Fragmentos sobre o movimento

V

Cheguei na rodoviária de Buenos Aires tremendo de frio. Caminhei até a rua Florida para trocar dinheiro, e logo estava chegando no apartamento de três quartos onde está morando o Grigoletto, na rua Tacuarí 1098. Os apartamentos aqui são antigos, tem o pé direito alto, as portas compridas. Aliás, tudo tem um jeito mais largado, os carros, as vitrines, as ruas em geral. Eu nunca tinha pensado na Latino América como me ocorre agora. Morando com o Rafael, um garoto chamado Davi que faz música na Univ. De cá me contou e tocou várias canções equatorianas (da onde ele é), e de rock argentino e latino americano em geral. É realmente um mundo de coisa, um tanto paralelo ao Brasil, que se estende da terra do fogo até o México. Uma noite ficamos com o violão enquanto a chica dele, equatoriana também e que divide seu quarto, estava toda encasacada envolta da mesa, eu só via os olhos grandes e redondos se contraindo em expressões divertidas, enquanto o cachecol lhe cobria a boca e o nariz, a toca a cabeça e as orelhas, a jaqueta abrigando as pernas magrinhas dobradas junto ao corpo encolido na cadeira. Fumei baseado também um dia e constatei que não devo mais fumar enquanto estiver aqui.

***

(...)O fato é que agora me meti numa pcuinha envolvendo contratos de aluguel e um proprietário psiquiátra nervoso. Rafael saiu pra viajar e eu fiquei aqui inicialmente até o dia 19, responsável por danos. E agora de manhã arrebentei o elástico da veneziana de plástico embutida na janela. Está muito velha, é pesada e agora fiquei sem jeito de abri-la. Combinamos que amanhã ele (proprietário) virá aqui para pintar a parede em alguns cantos e não estou disposto a discutir com ele nem pagar nada, mesmo que imbecilmente tenha tirado fotocópia de meus documentos e assinado a porra do contrado. Vou sair fora amanhã logo que amanhecer o dia com minha mochila para algum hostel barato, que tenha desayuno com medias lunas.

***


Liguei pra vários Hostels e o mais em conta que ainda tinha vagas, reservei pro outro dia. Mas ao chegar em casa trazendo um vinho, encontrei os equatorianos e o Tim (Alemão Panamense muito gente boa) bebendo e ouvindo música, e logo que a conversa fluiu pros meus problemas com a cortina eles tentaram me tranquilizar, dizendo que era um problema simples. Todavia conversamos bastante sobre várias coisas. Bebemos muito até eu sentir náuseas fortes, causa do ritmo nada usual com que estava fumando os palheiros gaúchos. Cancelei meus planos pra ver jazz ao vivo pra sair com eles, mas não deu tempo. Outras pessoas novas conversavam, haviam chego depois de eu já estar bêbado. Após um longo silêncio sentado na minha cadeira, senti que estava vindo. O colombiano me ofereceu mais vinho, e então me inclinei levando a mão na boca, deixando o primeiro lance de vômito ali, a respingar no chão da sala. No banheiro foi minha sentença. Caí meio morto na cama, ainda levantei pra vomitar mais depois.
Comi pão ao acordar e bebi muita agua. Escrevi duas ou três palavras de adeus e fui pro hostel onde fiz a reserva.
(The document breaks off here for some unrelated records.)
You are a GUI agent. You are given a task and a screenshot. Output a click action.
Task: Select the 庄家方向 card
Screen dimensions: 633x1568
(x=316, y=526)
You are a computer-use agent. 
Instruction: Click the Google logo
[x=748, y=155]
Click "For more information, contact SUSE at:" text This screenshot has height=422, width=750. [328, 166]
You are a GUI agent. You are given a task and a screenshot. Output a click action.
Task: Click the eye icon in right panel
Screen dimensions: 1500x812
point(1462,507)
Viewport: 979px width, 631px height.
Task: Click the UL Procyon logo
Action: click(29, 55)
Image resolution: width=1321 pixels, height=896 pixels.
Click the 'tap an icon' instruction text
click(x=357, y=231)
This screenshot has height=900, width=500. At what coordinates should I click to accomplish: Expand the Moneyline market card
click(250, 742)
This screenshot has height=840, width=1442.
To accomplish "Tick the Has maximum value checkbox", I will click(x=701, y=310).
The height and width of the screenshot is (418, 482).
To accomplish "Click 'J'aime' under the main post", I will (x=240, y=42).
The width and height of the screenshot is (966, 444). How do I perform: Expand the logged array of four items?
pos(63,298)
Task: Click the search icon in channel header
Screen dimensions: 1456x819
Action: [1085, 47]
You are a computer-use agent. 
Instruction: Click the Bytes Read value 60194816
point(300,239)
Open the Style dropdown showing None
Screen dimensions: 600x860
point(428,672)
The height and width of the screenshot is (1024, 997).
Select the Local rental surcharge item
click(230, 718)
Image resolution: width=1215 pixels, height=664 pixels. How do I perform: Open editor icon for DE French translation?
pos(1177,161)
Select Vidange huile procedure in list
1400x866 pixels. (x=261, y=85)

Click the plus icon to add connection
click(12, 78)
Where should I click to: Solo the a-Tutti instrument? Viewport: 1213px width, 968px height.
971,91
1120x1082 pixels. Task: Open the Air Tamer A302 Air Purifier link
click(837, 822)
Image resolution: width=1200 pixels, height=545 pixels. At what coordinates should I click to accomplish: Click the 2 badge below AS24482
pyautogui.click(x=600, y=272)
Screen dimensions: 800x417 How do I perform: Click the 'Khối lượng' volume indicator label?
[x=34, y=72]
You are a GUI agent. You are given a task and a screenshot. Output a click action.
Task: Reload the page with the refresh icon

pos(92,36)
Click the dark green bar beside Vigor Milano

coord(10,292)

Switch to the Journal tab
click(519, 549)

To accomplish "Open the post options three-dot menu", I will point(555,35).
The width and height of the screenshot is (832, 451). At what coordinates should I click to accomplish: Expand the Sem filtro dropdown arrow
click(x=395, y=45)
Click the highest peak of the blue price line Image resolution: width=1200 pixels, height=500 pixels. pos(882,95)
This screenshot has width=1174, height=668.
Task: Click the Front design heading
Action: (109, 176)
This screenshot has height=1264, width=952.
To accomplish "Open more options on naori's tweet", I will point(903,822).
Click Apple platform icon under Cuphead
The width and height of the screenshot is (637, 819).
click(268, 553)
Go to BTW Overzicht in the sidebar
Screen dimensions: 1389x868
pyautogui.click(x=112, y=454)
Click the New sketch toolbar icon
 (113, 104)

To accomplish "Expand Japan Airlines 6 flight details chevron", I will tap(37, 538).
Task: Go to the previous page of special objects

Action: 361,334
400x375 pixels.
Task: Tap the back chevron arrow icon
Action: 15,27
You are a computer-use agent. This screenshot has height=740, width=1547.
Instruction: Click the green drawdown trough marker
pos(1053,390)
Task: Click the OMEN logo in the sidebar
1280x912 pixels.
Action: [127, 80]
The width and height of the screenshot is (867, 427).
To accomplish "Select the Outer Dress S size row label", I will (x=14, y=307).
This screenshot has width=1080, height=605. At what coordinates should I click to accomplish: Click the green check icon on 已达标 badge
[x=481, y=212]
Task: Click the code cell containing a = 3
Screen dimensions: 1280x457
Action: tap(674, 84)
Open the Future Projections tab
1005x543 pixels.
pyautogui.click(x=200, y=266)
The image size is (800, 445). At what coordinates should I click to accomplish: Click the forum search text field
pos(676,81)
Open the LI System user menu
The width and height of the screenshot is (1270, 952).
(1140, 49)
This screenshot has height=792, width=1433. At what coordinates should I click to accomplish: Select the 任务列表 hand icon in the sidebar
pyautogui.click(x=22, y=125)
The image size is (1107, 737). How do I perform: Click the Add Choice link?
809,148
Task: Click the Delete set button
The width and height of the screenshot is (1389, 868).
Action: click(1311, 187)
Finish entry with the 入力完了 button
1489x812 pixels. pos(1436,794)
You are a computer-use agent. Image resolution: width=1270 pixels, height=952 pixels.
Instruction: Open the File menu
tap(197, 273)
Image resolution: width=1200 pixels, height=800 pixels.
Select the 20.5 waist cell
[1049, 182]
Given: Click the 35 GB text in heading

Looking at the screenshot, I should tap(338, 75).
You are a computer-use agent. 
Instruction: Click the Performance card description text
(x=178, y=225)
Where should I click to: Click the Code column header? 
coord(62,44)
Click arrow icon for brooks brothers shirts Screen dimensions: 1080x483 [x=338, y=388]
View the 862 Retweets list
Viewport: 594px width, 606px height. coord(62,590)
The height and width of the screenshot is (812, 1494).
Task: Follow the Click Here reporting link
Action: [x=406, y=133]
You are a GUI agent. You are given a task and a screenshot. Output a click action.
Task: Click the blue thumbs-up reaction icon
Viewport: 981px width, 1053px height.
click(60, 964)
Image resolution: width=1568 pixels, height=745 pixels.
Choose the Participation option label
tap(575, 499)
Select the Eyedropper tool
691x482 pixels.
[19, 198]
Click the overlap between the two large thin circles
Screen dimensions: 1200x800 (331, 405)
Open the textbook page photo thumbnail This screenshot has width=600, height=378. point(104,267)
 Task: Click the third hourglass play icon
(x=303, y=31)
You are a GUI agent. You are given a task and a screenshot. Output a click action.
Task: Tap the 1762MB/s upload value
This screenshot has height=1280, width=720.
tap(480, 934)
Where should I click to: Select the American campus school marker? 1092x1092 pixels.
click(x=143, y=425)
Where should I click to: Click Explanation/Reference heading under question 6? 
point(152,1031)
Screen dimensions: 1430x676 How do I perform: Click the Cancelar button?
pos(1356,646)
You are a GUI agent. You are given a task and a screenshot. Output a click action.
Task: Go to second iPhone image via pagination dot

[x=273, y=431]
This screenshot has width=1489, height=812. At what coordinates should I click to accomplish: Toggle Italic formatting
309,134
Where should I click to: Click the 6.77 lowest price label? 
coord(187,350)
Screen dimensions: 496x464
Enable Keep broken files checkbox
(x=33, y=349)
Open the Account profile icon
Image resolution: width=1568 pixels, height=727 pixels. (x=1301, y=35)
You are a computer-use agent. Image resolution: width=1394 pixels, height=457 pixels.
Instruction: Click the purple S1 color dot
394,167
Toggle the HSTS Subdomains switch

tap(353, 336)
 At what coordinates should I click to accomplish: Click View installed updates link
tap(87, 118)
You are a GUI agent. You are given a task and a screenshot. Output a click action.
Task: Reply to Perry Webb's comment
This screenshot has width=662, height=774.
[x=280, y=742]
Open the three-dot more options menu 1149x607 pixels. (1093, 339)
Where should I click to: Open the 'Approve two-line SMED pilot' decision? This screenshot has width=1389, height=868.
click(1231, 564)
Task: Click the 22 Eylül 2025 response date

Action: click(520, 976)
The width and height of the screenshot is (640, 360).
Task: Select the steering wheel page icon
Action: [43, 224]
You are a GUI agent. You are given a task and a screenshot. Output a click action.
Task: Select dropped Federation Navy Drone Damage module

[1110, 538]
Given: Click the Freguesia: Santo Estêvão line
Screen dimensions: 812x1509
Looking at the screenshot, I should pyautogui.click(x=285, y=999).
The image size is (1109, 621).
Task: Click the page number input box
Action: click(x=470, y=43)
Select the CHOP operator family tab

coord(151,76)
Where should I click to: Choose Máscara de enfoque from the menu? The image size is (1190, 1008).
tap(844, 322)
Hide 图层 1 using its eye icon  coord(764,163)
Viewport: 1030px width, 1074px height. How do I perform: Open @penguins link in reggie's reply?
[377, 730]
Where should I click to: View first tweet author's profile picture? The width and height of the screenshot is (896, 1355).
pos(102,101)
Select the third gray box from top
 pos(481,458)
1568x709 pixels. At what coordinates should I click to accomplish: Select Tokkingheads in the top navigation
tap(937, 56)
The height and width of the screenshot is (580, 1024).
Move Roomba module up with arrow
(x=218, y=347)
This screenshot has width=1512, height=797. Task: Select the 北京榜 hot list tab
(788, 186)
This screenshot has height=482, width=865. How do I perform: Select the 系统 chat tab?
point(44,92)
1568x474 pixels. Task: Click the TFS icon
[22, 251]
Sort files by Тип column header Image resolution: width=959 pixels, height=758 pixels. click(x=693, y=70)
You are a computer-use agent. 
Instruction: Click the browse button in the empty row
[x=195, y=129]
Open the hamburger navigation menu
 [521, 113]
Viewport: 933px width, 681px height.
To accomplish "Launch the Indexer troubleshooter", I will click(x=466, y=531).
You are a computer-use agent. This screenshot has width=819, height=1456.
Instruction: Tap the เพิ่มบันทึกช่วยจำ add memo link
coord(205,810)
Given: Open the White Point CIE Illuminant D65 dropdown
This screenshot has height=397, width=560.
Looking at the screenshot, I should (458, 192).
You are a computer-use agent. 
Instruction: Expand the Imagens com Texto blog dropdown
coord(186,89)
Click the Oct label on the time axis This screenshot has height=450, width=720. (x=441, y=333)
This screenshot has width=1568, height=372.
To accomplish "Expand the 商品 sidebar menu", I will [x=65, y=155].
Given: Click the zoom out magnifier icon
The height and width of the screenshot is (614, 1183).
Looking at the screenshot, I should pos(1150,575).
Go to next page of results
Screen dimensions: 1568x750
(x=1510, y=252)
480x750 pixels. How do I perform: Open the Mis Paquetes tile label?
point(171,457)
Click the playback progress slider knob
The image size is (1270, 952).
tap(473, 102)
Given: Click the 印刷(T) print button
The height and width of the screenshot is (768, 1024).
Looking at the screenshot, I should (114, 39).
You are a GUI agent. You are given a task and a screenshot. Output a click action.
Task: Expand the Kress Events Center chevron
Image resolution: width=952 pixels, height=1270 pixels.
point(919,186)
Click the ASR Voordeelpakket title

Cristo! Nunca estive tão faminto em minha vida. Agora percebo toda a força que isso gera. Te deixa super concentrado, atento. E o bom humor só vem concretizados os esforços. A mesma coisa com sexo.

Mulheres a esperar o metrô ou uma peça ou um filme, prendendo ou soltando o cabelo, são como filmes mudos, entretanto coloridos. Dando passos vagos num corredor, olhando-se no espelho. Ver um filme de que se gosta depois de muito tempo em algum plano sequência onde há cores quentes.

Gastei 50 pesos num concerto de jazz num clube chamado Notorius. Valeu a pena. O som lebrava bebop, Charlie Parker, mas era forte a mistura latino americana, de Salsa e música cubana. Algumas composições e arranjos se sobressairam. Destaque para o trompetista, que tocava com um desleixo lindo, tateando as notas como um cão arfando no calor. Quando se soltava mais, após várias frases, os sons se revigoravam, ganhavam força, mas sempre cuidadosos, procurando abrigo em sequências amorfas. O sax alto era o tipo excitado e gozador, ao modo das subidas e descidas de Byrd, já o baixo era suave e por vezes dava passos cuidadosos. Bateria e percussão exaltados, barulhentos um pouco demais para os metais, principalmente o trompete desleixado. Apesar disso batucavam super bem, procurando várias vias de contratempo.


Por vezes me sinto isolado do carisma deles; é uma solidão diferente a de falar com muitas pessoas por dia, sempre assuntos absurdamente práticos, ainda mais em outra língua.

Passei mais um dia caminhando muito, absorvendo a geografia. Rapidamente eu assimilo as linhas do metrô, o mapa do microcentro, os pontos de câmbio, direção dos bairros, devorando os tipos de pavimento, o design das placas, o tamanho das quadras, a extenção das avenidas, a forma das portas, das janelas, sacadas.

Aqui, diferente das cidaes onde não estou viajando, me encontro pelo nome das ruas.